Start of RECORDS TO PROCESS

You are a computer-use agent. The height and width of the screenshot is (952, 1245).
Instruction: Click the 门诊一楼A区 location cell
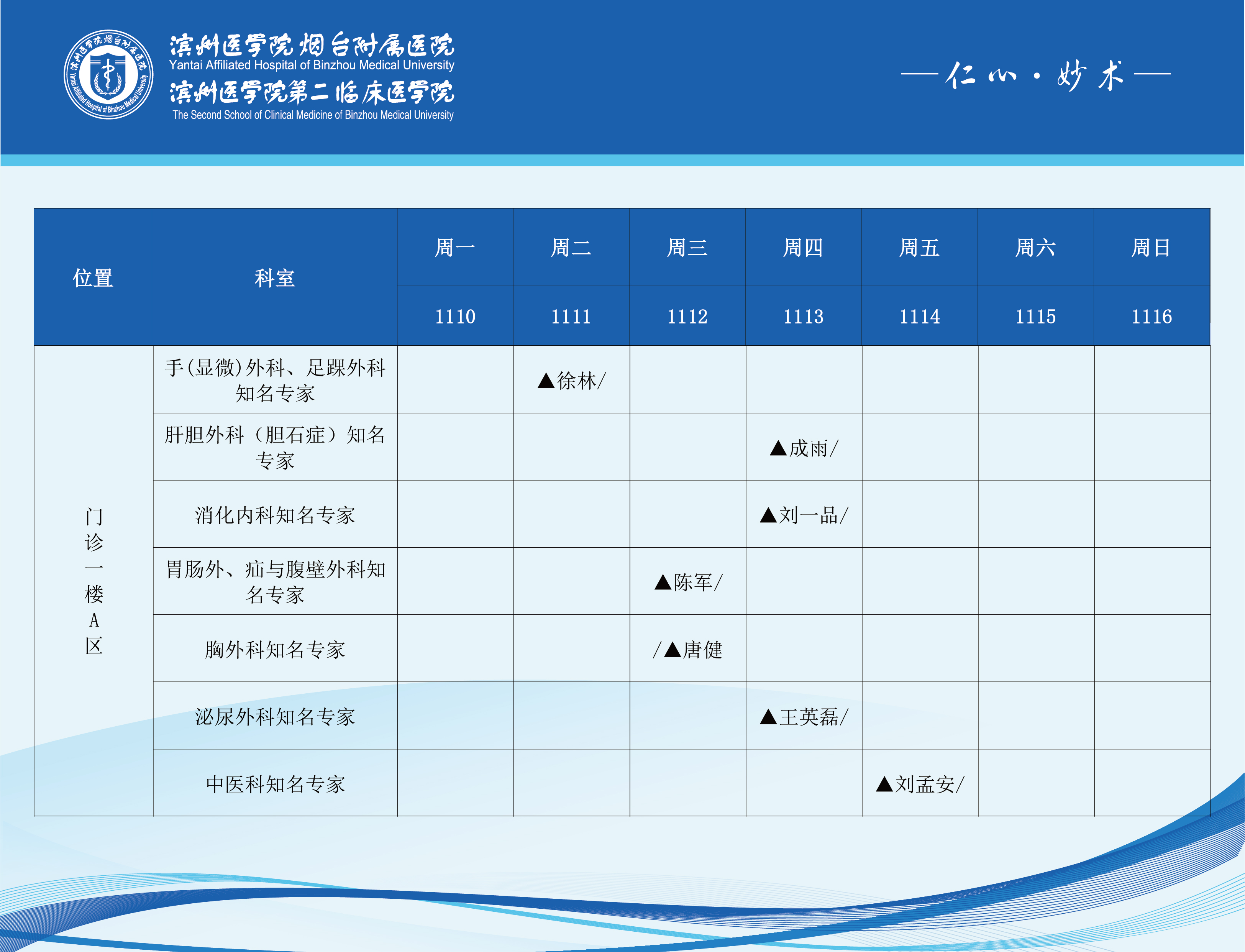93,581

End of RECORDS TO PROCESS
Start of RECORDS TO PROCESS

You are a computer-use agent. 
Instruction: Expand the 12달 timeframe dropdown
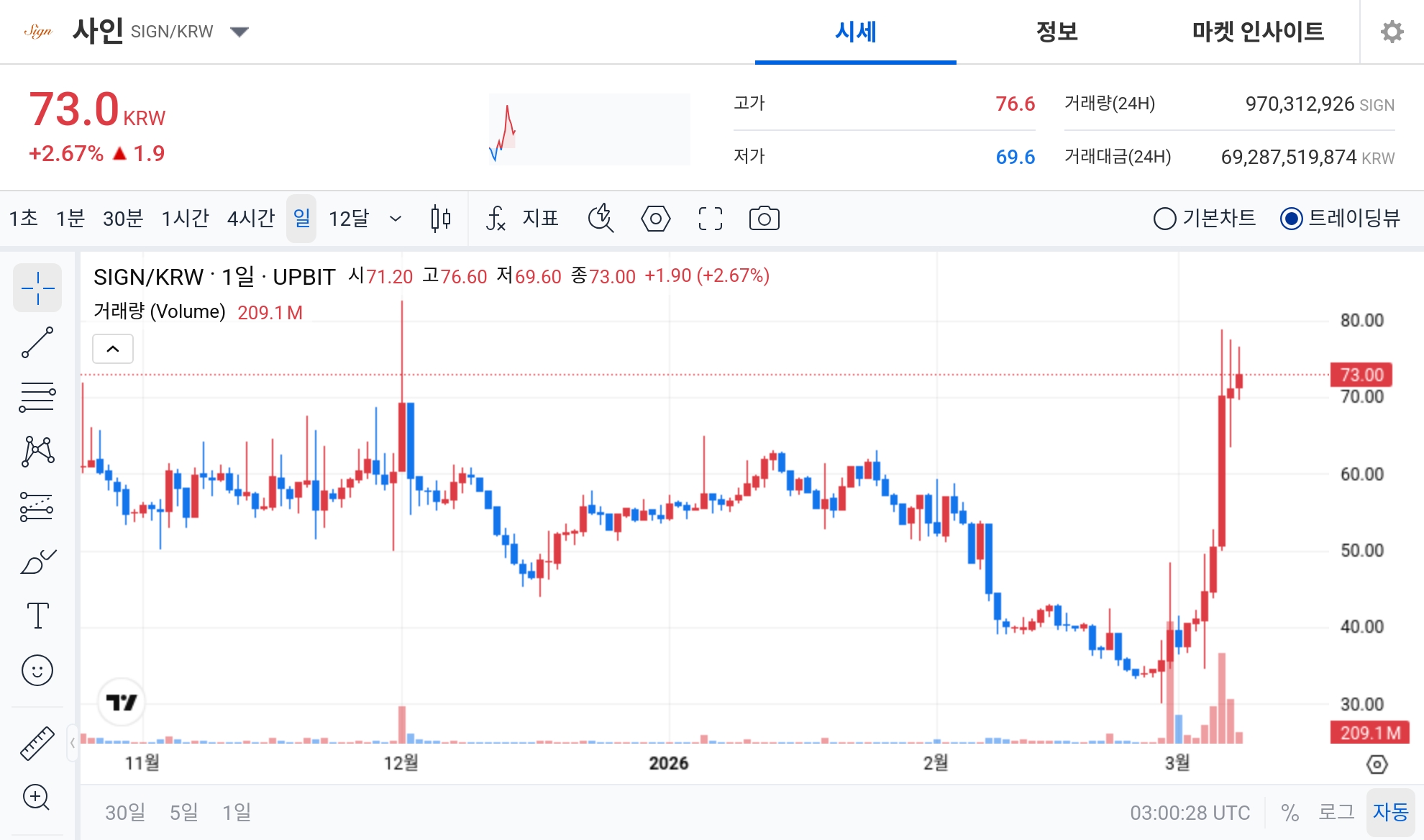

End of RECORDS TO PROCESS

HOW TO COMPLETE THIS TASK: A single number is expected: how many lines in the material above contain the word "agent".

SOLUTION: 2